Peter Lynch is a well-known investor with some of the highest annualised returns on record. As manager of the Magellan Fund, a 100% equity fund, he achieved an annualised return of 29% between 1977 and 1990, a period of notable volatility. However, perhaps the most telling detail about this episode is that, despite extremely high rates of return, surprisingly, more than half of the fund’s participants lost money.
When the fund experienced sharp gains, it saw an influx from investors who wanted in on the action. When markets corrected with equal intensity, those investors sold, often at a loss, unable to weather the fluctuations, only to re-enter at higher prices.
The performance of a fund is one thing, the behaviour of investors is quite another.
This episode deeply affected Lynch. As an author, he has successfully managed to portray the average behaviour of investors and strongly maintains that beating the markets does not require great sophistication. He detailed this experience in his now classic book, Beating the Street.

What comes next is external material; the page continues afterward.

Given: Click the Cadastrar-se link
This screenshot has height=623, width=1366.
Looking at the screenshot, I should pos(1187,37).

One of Lynch’s key messages for long-term investors is to focus financial portfolios on shares, by far the most profitable asset on any exchange, with the advantage, moreover, of being easier to understand and value than complex bonds. Based on experience, Lynch also recommends shying away from structured products and derivatives (short transactions), where assumed risk is rarely properly offset.

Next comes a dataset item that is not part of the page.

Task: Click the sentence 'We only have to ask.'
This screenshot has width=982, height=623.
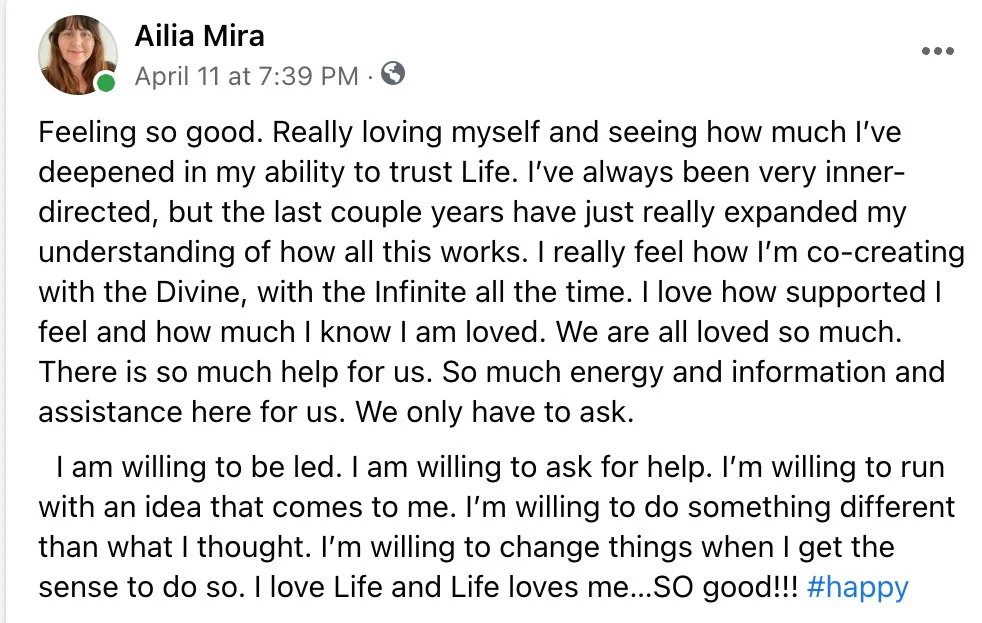Action: click(495, 413)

Aware of the breadth of equity markets, Lynch recommends always searching where no one else is looking, a sine qua non approach to finding attractive valuations (in addition to moments with Mr. Market panics and corrects for any reason). But an attractive valuation – not necessarily measured by P/E ratio – is not enough. It is also crucial to find good businesses.

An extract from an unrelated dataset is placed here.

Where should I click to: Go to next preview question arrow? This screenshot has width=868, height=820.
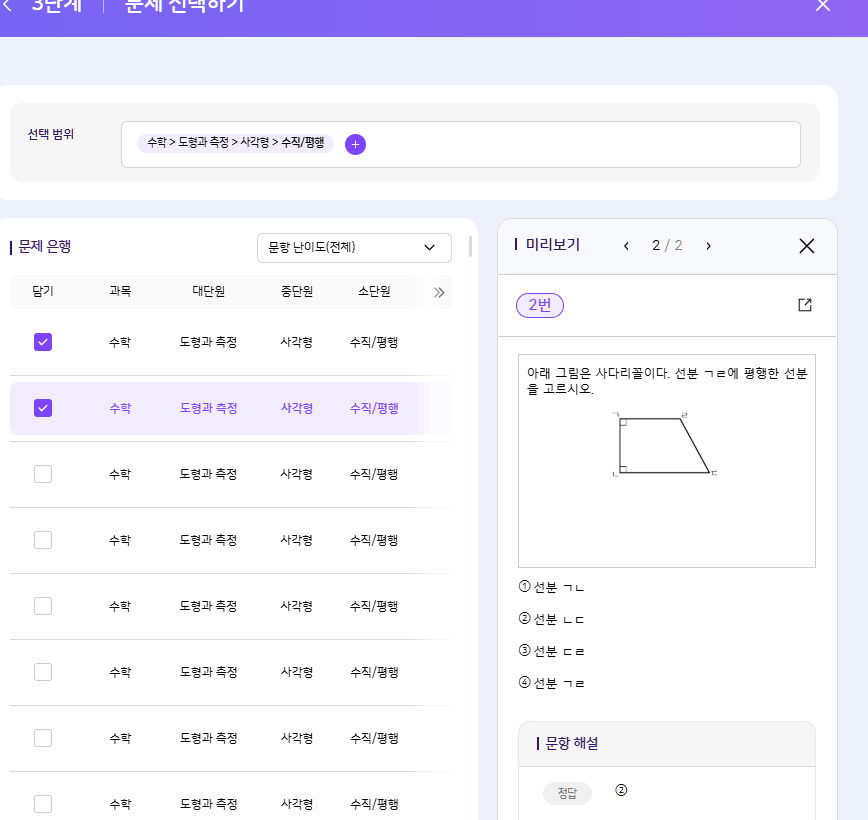tap(708, 246)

Measuring business quality is an art form. It consists of using the limited information available to estimate the future free cash flows (FCF) of a company (a central element in the fundamental analysis of any share). In this respect, Lynch suggests analysing companies whose products and services we have used for some time as a good starting point to identify these types of businesses. As Lynch points out, if we like a product, we will probably like the business too.
Another key idea, common among other great investors like Warren Buffett, is an obsession with investing in businesses that are understandable. Lynch recommends investing only in those companies whose money-making process we can explain to a third party and refraining from investing in complex businesses that escape our comprehension.
The best risk management begins with knowing what we are investing in and why.
Lynch’s book also shares some warnings for investors regarding behaviours to avoid and indications that help detect securities that may not be good investments: companies that spend huge amounts of money on representation expenses or showy corporate headquarters, a lack of alignment between managers and shareholders (“skin in the game”), and complex accounting techniques, among others.
A good book of practical wisdom on financial markets for all audiences.